On the night of December 18, 1893, just south of the Missouri state line in Baxter County, Arkansas, several unknown assassins opened fire on prominent stockman Hunter Wilson and his wife as they sat by the fireside in their home. Wilson fell dead, and his wife was seriously wounded. The killers made off with about $1,500 from a trunk, where Wilson had stored it after a recent cattle transaction.
Despite her wounds, Mrs. Wilson managed to drag herself across the ground to a neighbor’s house and give an alarm. Law officers were summoned to the scene, and bloodhounds were brought in to track the villains.
William Walter McAnish was soon arrested as a suspect in the case. His preliminary examination in early January 1894, however, did not produce enough evidence to formally charge him for the crime, and he was shortly afterward released.
Then, on February 25, the wife of Anderson Carter implicated her husband and her son, Bart, in the heinous deed. Bart immediately confessed, saying that his father and Bud Montgomery, alias Jasper Newton, were the main culprits and that he had been forced to participate.
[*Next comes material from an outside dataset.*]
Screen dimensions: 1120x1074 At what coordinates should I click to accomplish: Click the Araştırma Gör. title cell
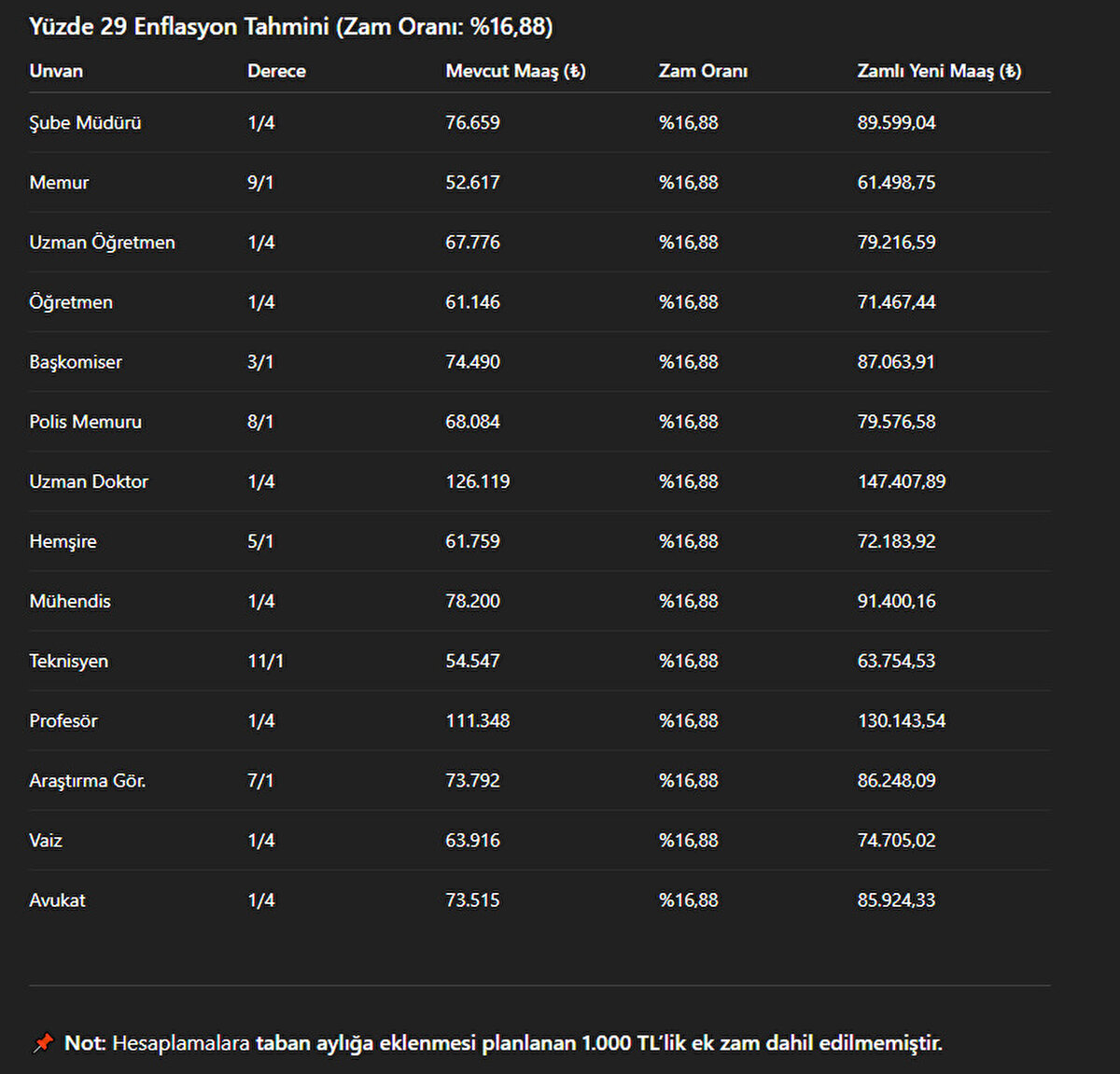(x=87, y=781)
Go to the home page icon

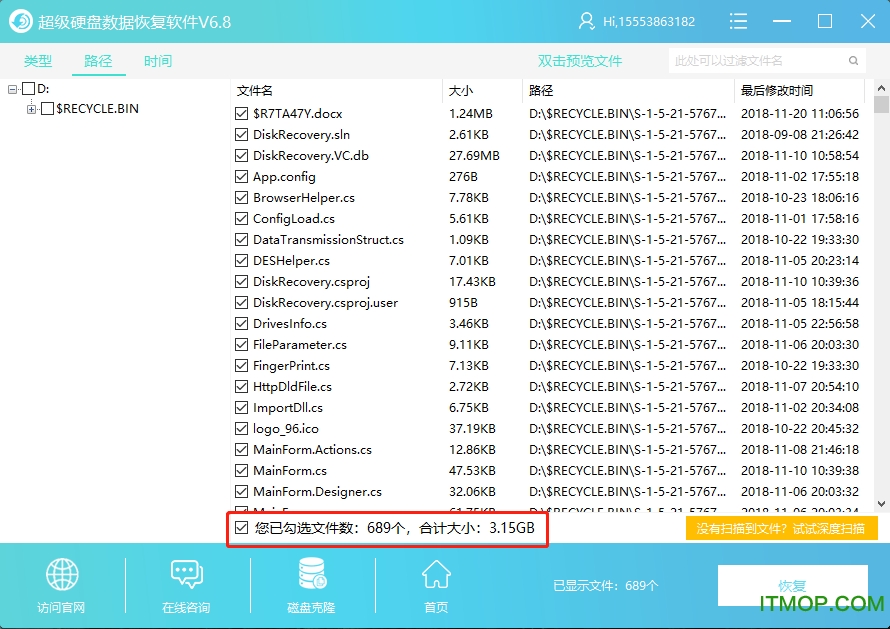(x=436, y=576)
All three men were arrested, but on February 27 Bart Carter was paroled so that he could take law officers to the spot where the ill-gotten money was hidden. That evening, while Bart was still away from the jail, a large body of vigilantes assembled in Mountain Home in an orderly fashion for the express purpose of lynching the two older men. They overpowered the jailer and guards, took their guns, and demanded the keys. The state representative from Baxter County made a speech trying to dissuade the mob from its purpose, and other officials spoke as well. But to no avail.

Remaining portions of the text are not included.